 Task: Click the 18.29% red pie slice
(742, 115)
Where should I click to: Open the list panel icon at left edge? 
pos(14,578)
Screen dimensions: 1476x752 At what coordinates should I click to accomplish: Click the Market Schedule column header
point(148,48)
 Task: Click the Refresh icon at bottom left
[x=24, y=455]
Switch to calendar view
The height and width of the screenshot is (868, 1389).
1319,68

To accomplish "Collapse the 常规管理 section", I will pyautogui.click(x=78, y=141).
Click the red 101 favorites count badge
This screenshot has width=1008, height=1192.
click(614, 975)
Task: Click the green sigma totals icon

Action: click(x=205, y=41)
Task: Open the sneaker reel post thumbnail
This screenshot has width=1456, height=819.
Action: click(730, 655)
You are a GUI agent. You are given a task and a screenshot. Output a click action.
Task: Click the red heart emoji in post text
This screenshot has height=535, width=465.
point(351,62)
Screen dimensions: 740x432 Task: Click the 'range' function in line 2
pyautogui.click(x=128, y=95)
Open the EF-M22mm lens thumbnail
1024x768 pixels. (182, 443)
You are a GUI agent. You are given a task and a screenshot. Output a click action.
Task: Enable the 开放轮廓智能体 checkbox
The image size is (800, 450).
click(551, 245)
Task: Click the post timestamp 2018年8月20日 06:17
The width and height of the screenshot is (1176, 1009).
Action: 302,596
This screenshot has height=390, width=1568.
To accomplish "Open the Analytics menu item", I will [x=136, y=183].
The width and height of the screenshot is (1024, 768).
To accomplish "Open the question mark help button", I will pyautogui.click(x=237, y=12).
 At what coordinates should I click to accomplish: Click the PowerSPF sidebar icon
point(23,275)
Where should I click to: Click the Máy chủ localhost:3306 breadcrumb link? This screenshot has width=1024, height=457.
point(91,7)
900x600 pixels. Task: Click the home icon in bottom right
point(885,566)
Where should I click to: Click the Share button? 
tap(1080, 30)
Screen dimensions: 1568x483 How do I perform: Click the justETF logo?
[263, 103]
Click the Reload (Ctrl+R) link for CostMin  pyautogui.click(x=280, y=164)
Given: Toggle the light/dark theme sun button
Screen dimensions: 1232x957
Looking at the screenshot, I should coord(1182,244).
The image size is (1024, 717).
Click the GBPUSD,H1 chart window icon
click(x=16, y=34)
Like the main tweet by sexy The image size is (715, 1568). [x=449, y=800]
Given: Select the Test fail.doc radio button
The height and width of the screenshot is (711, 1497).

Activity: What belongs in the answer is each line from the listing above that contains "will".

Task solution:
To accomplish "Collapse the 常规管理 section", I will pyautogui.click(x=78, y=141).
To accomplish "Open the Analytics menu item", I will [x=136, y=183].
To accomplish "Open the question mark help button", I will pyautogui.click(x=237, y=12).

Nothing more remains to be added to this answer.